(To be done)
Swap "plus icon" for "add button" in the entries from the line with "This screenshot has width=465, height=183." through the end of the entries, keeping all else unchanged. Give back only those lines, without the pictures.

(Dataset extract)
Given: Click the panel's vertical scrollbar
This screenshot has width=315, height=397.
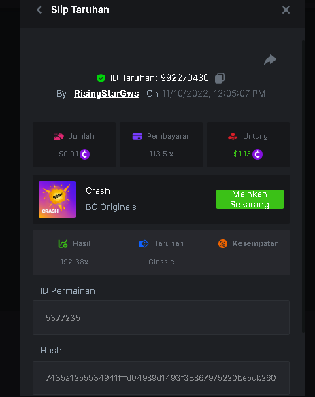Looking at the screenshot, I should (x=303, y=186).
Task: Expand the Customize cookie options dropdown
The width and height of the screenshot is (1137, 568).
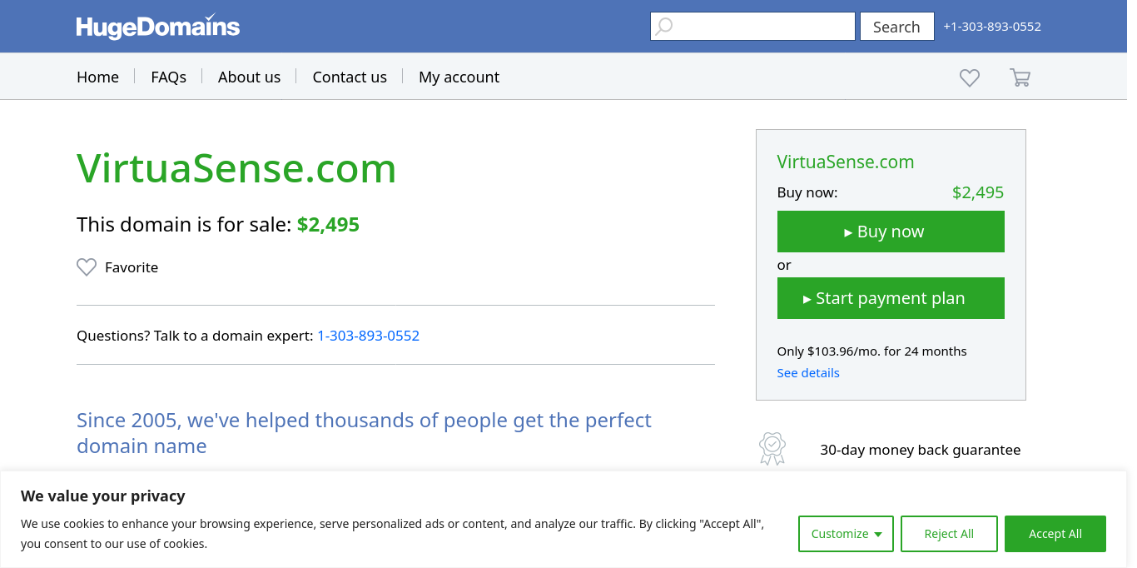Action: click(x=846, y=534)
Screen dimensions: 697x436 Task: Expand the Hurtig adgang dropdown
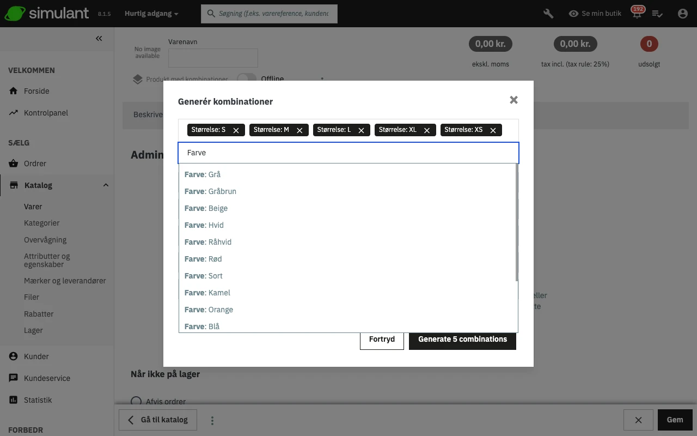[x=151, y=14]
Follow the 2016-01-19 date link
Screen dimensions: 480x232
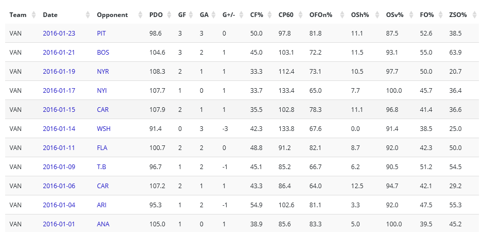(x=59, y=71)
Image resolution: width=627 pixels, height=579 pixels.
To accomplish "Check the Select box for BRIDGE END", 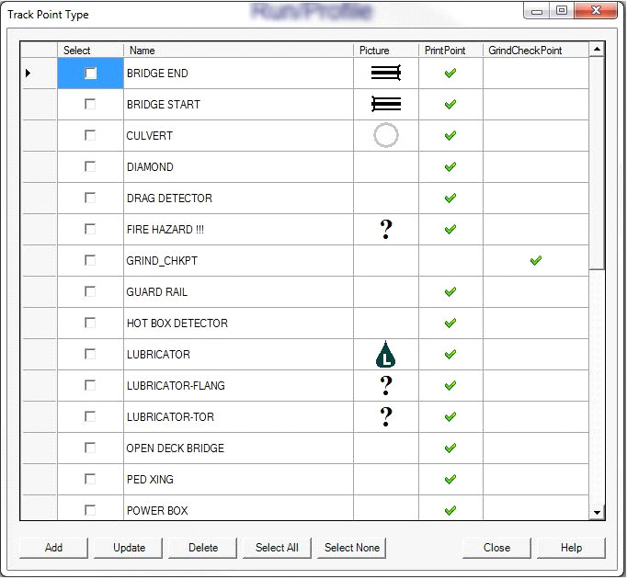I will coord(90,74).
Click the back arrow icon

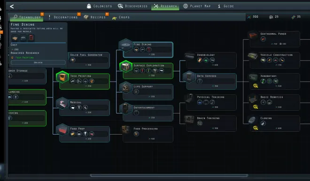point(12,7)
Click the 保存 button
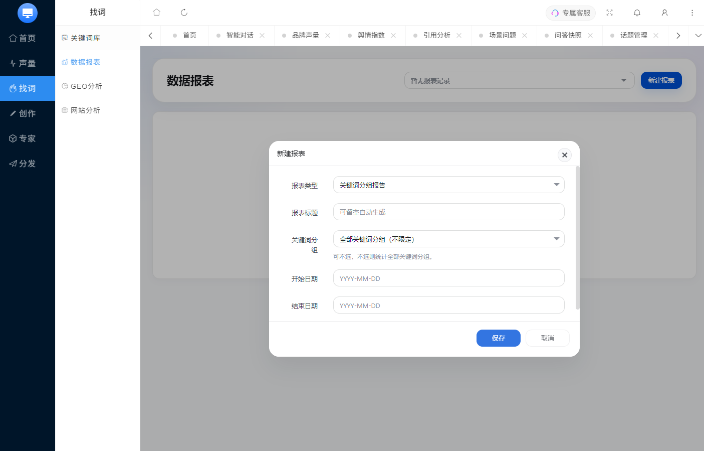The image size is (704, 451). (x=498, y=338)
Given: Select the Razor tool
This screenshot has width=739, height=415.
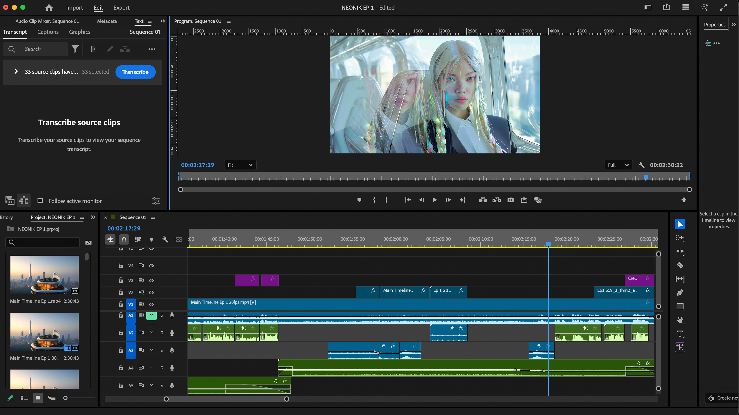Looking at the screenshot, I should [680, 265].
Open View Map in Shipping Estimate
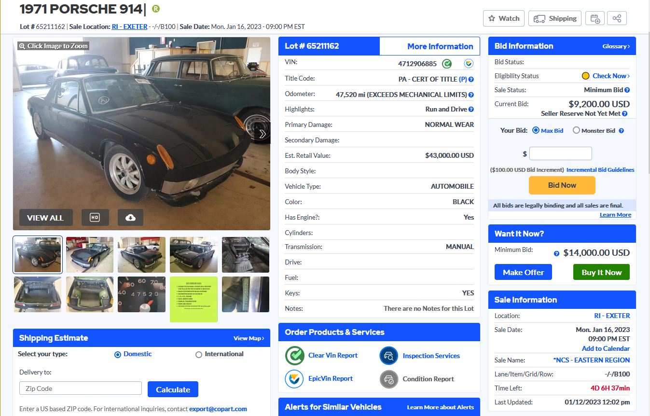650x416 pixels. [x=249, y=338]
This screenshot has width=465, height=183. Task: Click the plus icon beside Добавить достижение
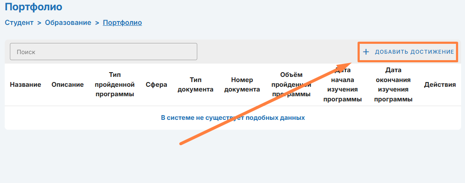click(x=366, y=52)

(Solution for this task)
This screenshot has width=465, height=183. Task: Click the add button beside Добавить достижение
click(x=366, y=52)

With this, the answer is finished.